It’s true that the last shred of hope the Lakers have of drastically improving their performance in the second half of the season comes from the off chance that Dwight’s back will improve enough to make him the defensive force he’s been over the past half-decade. Howard has certainly lost some of his explosiveness, but his tentativeness on the defensive end also comes from the fact that he can’t rely on his teammates to rotate over when he goes up to contest shots. A healthy Howard could have wiped up a lot of the mess, but even Bill Russell couldn’t have saved a lineup with Darius Morris, Pau, Kobe, and Steve Nash. I can’t think of one medical reason why Dwight Howard would wake up one morning and re-create the Sticker Dunk, but even if he could, the Lakers would still stink defensively.
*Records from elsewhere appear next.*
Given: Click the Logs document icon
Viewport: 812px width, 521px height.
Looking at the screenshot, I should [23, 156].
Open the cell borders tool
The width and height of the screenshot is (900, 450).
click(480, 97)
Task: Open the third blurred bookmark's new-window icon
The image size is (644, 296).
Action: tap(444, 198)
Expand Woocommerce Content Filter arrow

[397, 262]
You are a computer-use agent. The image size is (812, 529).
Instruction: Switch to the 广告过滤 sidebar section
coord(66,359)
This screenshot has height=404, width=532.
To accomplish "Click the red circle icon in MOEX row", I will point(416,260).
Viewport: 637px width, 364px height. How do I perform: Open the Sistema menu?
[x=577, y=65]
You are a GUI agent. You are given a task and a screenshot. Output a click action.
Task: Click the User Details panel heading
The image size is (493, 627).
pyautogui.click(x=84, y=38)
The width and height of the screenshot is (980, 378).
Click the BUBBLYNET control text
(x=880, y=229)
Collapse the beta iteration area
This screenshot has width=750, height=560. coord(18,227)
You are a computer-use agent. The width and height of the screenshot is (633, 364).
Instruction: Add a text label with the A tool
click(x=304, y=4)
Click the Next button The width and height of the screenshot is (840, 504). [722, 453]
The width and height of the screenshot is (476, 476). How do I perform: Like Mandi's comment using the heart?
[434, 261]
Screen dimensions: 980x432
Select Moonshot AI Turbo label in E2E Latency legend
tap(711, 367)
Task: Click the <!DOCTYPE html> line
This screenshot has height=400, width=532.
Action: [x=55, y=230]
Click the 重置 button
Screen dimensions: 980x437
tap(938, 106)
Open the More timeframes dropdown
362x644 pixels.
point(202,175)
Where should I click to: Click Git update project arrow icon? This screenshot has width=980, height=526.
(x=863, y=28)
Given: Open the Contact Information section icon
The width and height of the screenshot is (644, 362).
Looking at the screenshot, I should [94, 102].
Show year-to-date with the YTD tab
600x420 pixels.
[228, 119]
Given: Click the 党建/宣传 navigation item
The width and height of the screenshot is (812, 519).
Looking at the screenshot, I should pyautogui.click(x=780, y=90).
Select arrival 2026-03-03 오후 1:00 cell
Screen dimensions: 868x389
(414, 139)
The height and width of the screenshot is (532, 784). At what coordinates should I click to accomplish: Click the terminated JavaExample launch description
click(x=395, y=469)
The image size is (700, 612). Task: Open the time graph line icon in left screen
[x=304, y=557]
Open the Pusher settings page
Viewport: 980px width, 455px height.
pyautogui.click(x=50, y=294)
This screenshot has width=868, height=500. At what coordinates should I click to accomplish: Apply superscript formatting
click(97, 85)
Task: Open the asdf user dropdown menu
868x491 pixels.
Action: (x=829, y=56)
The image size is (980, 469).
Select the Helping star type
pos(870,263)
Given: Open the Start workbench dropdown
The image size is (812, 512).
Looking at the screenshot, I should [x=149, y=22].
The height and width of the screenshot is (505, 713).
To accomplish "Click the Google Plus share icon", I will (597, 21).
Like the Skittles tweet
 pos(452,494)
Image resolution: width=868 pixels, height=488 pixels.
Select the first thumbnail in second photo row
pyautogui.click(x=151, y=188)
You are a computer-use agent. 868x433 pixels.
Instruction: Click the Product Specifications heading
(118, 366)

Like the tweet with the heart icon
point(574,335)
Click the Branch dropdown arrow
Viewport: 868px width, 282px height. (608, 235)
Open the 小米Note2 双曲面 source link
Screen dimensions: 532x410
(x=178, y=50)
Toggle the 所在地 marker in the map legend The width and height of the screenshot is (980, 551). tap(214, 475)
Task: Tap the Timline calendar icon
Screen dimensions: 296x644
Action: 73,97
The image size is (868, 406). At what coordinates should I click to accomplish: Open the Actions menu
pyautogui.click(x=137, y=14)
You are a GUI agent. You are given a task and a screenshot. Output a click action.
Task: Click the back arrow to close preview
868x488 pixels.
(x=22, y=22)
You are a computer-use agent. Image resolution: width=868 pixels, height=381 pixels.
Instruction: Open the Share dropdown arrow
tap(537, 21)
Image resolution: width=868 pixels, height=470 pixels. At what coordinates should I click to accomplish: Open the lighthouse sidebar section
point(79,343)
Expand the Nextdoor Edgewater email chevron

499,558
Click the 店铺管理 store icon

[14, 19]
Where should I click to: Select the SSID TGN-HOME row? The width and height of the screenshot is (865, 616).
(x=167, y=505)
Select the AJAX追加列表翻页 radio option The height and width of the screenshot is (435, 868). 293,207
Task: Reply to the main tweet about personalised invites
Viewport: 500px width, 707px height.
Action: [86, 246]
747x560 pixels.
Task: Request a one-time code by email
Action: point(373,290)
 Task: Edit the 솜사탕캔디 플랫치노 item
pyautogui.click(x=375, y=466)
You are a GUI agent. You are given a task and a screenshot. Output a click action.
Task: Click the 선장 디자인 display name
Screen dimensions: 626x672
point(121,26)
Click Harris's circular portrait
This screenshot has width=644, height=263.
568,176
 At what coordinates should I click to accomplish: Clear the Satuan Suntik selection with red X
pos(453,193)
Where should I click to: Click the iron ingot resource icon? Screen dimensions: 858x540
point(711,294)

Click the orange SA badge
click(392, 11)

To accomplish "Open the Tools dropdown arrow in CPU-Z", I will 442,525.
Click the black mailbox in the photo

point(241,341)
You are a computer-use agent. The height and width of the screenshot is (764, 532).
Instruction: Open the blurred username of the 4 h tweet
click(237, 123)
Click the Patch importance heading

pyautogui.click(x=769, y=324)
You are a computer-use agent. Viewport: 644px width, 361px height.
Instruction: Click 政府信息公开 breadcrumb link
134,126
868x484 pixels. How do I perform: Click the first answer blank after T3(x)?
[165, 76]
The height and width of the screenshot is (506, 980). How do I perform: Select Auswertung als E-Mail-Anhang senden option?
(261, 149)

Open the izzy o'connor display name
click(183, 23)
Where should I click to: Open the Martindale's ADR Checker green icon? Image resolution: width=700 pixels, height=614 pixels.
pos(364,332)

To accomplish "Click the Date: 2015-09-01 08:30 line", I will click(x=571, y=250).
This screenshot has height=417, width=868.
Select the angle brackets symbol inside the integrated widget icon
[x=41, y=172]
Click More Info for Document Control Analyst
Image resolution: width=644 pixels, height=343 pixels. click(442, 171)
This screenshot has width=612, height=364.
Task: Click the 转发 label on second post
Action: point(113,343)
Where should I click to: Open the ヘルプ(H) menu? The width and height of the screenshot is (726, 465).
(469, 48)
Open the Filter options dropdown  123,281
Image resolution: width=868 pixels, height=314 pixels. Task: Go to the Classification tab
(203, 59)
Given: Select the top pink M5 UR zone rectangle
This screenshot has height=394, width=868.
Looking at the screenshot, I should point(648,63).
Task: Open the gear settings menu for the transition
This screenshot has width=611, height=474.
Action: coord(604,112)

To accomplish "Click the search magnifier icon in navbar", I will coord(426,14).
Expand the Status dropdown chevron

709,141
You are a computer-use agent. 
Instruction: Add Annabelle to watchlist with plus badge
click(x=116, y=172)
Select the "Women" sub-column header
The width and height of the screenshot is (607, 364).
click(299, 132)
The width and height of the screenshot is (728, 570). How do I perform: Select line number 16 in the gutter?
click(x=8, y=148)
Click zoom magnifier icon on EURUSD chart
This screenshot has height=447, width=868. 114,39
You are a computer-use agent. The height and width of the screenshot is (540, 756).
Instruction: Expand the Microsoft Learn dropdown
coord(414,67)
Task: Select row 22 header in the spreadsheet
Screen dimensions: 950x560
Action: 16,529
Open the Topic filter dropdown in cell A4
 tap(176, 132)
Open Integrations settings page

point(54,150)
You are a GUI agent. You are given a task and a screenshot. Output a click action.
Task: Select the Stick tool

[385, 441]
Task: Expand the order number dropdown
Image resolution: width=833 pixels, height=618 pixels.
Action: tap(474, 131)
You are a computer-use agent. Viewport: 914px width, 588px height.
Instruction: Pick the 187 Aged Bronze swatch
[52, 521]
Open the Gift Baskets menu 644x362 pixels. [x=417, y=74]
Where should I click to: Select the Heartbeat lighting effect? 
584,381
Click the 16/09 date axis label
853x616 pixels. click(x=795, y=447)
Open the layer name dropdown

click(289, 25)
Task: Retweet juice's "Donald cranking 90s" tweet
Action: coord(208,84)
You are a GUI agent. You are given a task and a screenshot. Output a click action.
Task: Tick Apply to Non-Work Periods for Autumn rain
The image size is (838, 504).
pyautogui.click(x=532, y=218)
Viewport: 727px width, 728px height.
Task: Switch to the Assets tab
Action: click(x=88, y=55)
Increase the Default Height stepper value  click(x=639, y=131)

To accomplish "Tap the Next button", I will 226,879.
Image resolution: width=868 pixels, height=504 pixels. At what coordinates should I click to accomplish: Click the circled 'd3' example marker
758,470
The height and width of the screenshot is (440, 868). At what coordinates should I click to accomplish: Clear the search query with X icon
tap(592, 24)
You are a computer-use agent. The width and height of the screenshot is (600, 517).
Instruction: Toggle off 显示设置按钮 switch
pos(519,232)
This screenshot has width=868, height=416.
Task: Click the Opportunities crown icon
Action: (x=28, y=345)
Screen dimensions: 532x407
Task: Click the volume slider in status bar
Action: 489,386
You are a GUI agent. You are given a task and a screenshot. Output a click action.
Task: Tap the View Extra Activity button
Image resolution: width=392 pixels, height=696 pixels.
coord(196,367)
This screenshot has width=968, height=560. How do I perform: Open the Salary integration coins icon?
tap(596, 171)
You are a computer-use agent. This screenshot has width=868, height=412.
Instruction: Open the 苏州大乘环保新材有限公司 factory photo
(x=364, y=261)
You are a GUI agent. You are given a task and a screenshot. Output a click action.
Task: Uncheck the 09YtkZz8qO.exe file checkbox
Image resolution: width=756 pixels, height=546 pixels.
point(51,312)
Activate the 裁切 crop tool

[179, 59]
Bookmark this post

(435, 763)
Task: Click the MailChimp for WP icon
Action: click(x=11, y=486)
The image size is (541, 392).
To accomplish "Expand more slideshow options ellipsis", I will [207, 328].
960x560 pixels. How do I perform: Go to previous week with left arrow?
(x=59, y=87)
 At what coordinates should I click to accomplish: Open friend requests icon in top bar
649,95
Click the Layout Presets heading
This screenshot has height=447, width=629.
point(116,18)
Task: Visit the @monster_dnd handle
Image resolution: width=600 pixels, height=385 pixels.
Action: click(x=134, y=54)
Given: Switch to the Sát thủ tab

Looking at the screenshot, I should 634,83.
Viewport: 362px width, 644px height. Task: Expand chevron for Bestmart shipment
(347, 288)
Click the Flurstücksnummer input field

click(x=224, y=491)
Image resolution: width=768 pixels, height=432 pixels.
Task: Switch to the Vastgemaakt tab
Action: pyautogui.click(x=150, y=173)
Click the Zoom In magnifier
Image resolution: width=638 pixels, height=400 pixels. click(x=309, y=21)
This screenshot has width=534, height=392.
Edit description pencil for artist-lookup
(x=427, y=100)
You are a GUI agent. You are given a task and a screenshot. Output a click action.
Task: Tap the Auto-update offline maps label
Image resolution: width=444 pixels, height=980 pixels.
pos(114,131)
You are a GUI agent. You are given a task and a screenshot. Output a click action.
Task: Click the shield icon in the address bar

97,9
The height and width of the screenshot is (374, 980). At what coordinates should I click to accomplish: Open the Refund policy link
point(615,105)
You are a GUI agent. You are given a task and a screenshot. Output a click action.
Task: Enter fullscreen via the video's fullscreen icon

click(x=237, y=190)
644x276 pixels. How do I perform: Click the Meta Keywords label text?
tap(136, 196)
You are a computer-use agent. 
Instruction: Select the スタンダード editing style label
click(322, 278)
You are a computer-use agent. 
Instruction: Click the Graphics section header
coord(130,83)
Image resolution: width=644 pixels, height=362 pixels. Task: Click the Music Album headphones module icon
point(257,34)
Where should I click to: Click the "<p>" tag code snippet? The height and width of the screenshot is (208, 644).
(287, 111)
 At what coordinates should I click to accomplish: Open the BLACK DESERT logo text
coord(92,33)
“Kobe is out there busting his ass every game, scoring 30-40 points a night. I don’t get these haters who blame Kobe for the Lakers losing. Pau and Dwight need to put on their big-boy pants and stop whining and go out there and play as hard as Kobe.” — Vic from Culver City

I can’t believe how much I agree with this statement. Say what you will about Kobe’s qualities as a teammate or his propensity to throw teammates and coaches under the bus, especially in front of Los Angeles’s press corps, the Mamba has been playing incredibly on the offensive side of the ball. According to Synergy Sports, Kobe is scoring 1.052 points per possession, which ranks sixth among players who have logged more than 500 plays used. His 1.293 PPP in the post is Olajuwon-esque and ranks first in the league. Oh, and he’s leading the NBA in scoring. His defense has ranged from not great to disinterested, but it’s hard to demand that a 34-year-old player score as much as Kobe does and bust his ass on every possession on the defensive end.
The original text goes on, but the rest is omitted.